■ **Задача**
Укажите по тексту о советско-американских симпозиумах по теоретической физике, в каком году и в каком городе состоялся первый такой симпозиум.

++++ Исходный текст

Трудно было тогда представить себе, что наступят такие времена, когда Абрикосов, свободно выехав на месяц в командировку, останется навсегда в Соединенных Штатах заведовать теоретическим отделом Аргонской национальной лаборатории.
Двухстронние симпозиумы (продолжение истории)
1968 год вообще был богат событиями в международной жизни института. По предложению вице-президента АН Бориса Павловича Константинова, а точнее по инициативе американских физиков-теоретиков, которую они предварительно с ним обсудили, мы начали международную программу совместных советско-американских симпозиумов по теоретической физике, которые, начиная с 1969 г., проводились регулярно и поочередно — то в СССР, то в США. Координаторами этих симпозиумов были: с американской стороны — профессора Дэвид Пайне и Коньерс Херринг (к сожалению, последнего уже нет в живых), с нашей стороны — я и Лев Горьков.
Первый такой симпозиум проводился в 1969 г. в Москве. Мы, действуя в духе одесских симпозиумов, собрали весь цвет нашей теоретической физики. С американской стороны приехала, можно без преувеличения сказать, «первая сборная» теоретиков, работавших в области физики конденсированного состояния. Кроме указанных координаторов, в «сборную Америки» вошли лауреаты Нобелевской премии Джон Бардин и Боб Шриффер — великие творцы теории сверхпроводимости, Лео Каданов, Пол Мартин, Алан Лютер и другие. Почти постоянно участвовал в симпозиумах Пьер Хоэнберг, который в начале 60-х в течение года стажировался в Институте физических проблем и был близким другом тогдашнего аспиранта Саши Андреева. К началу наших симпозиумов его имя было уже хорошо известно в теоретической физике.

++++++++
++++ Записанные данные

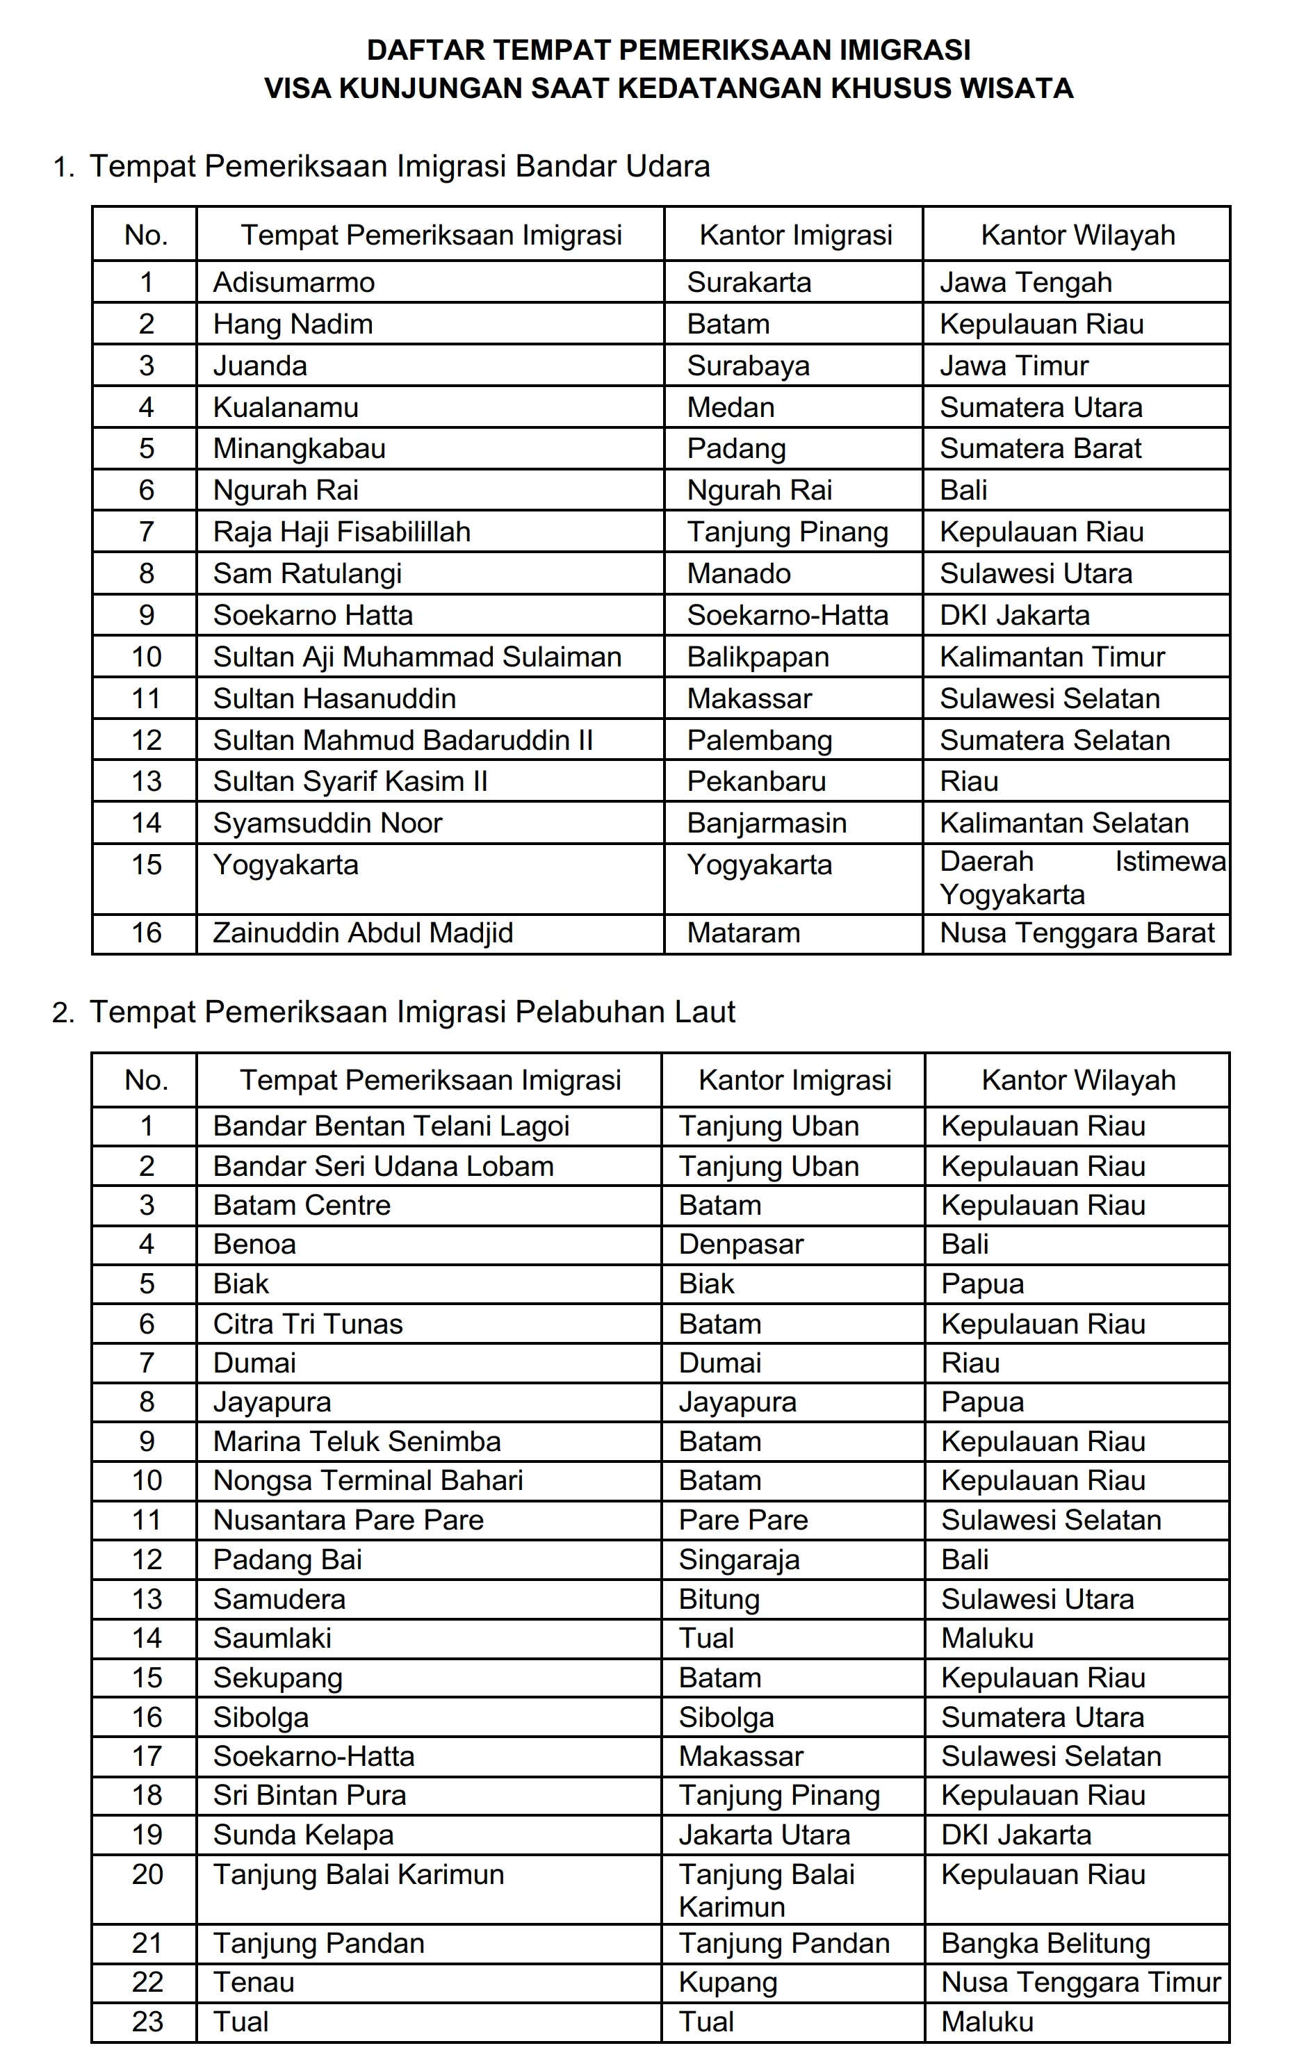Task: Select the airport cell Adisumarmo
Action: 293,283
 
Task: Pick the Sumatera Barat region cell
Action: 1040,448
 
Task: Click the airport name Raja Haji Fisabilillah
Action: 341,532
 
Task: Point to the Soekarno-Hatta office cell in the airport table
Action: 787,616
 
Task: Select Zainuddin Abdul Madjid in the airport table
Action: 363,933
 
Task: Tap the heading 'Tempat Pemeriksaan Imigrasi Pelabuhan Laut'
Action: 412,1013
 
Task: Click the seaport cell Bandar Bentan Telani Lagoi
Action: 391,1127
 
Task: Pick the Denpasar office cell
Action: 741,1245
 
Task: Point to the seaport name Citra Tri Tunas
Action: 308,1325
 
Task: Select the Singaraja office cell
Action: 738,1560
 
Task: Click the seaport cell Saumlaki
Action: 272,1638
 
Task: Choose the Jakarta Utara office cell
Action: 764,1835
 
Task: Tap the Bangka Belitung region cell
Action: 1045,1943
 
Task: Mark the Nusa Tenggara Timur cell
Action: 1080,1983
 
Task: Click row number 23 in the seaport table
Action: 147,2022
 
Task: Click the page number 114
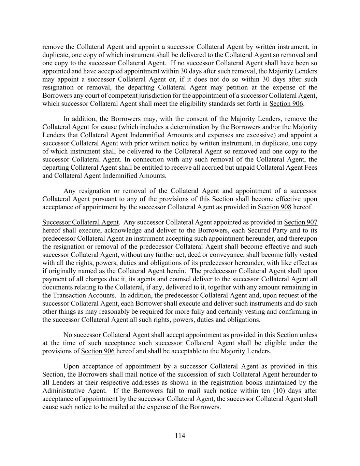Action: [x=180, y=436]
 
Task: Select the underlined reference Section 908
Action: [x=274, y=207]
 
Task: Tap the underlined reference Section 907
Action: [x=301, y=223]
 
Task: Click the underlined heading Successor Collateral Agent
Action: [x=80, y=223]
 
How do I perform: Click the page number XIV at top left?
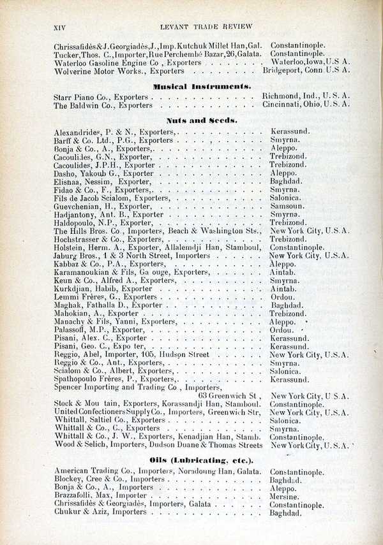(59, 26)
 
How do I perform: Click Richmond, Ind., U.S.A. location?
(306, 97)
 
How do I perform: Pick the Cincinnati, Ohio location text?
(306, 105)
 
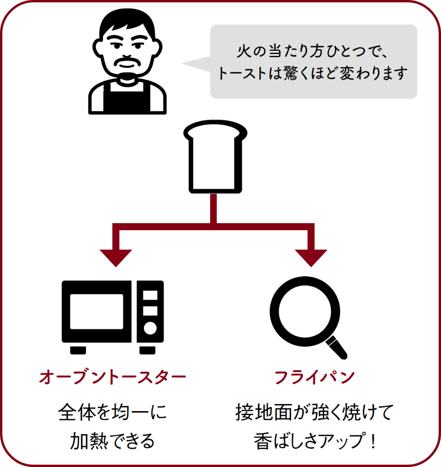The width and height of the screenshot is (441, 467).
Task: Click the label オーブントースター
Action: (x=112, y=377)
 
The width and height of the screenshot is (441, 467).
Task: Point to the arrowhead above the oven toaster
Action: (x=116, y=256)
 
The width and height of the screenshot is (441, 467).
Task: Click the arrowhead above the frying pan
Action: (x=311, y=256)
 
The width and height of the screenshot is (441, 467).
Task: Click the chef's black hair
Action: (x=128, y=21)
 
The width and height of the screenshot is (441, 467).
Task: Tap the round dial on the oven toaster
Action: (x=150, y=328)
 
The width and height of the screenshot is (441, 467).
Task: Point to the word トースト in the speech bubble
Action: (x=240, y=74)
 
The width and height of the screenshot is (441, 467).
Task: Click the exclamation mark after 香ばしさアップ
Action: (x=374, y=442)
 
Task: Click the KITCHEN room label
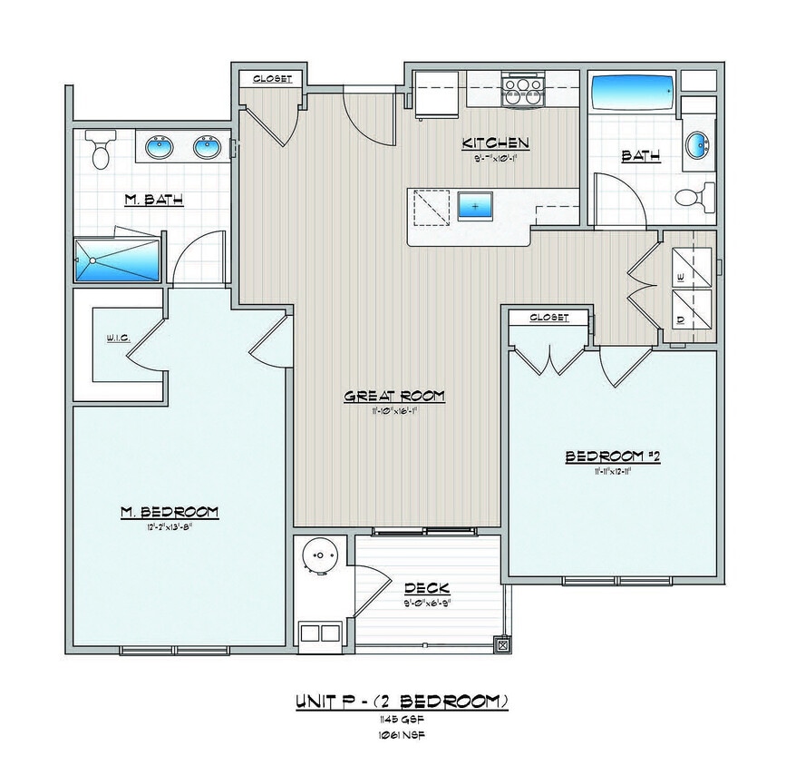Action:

++++++++

■ **Подробное решение**
Первый симпозиум прошел в 1969 году в Москве.